New Perfume Review Armani Prive Iris Celadon- Split Personality Iris

When it comes to the private collection fragrance lines from the major designers there is none more frustrating for me than the Armani Prive collection. When it comes to mainstream designer perfume Giorgio Armani also shares this inconsistency. My hypothesis is since the Armani line of fragrances is not overseen by a single set of creative directors it has suffered for not having a singular defining brand aesthetic. Which translates to these pendulum swings in quality. There are many in the line which I think are as great as I consider others to be poor. In the past, I’ve said their success rate is about 50%. What I’ve also come to realize is that when they are good they are very good as is the new Armani Prive Iris Celadon.

Iris Celadon is the thirty-second release in the Armani Prive collection. Perfumer Marie Salamagne is composing her fifth within the group. I found this quote, by Giorgio Armani, attached in the press materials interesting; “The color celadon is neither blue, green, nor grey. It’s an indefinable color, and one that I find fascinating.” That quote could be applied to the use of iris in perfume as it can be powdery, floral, or earthy without being completely any one of those. Which is one reason I like iris as a perfume ingredient because it allows the perfumer to define the nature of it by what they use along with it. Mme Salamagne tries to show all these faces of iris in Iris Celadon.

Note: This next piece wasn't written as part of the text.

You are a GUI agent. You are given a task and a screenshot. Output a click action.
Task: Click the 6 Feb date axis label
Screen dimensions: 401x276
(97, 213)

Marie Salamagne (Photo: Jerome Bonnet)

The powdery quality of iris comes surrounded by a cloud of aldehydes and cardamom. These are not the hairspray aldehydes instead they are more like wispy cirrus clouds of aldehydes adding some lift to the powdery face of iris. Mme Salamagne uses mate to bring a green focal point to the development into the heart while also shaping the powdery into the more floral. There is a good few minutes where it feels like the mate is chiseling away the powder to find the flower underneath. When the floral character does arise, she sprinkles it with a delicate coating of cocoa powder. It is an interesting transition from flowery powderiness to a gourmand version of the same effect. She finally plants the rootiness of iris deep in a fertile base accord of patchouli and ambrette. Now the powder and the floralcy recedes to leave something which reaches deep into the earth.

Iris Celadon has 8-10 hour longevity and moderate sillage.

Few perfumers embrace the spilt personality of iris as well as Mme Salamagne does in Iris Celadon. It makes for fragrance which has a dynamic development seemingly in motion no matter when you check in with it. I like my perfumes to be mutable even if I don’t get to spend as much time on one phase over the other. Iris Celadon is one of the Armani Prive releases which works because it doesn’t sit still.

Disclosure: This review was based on a sample provided by Giorgio Armani.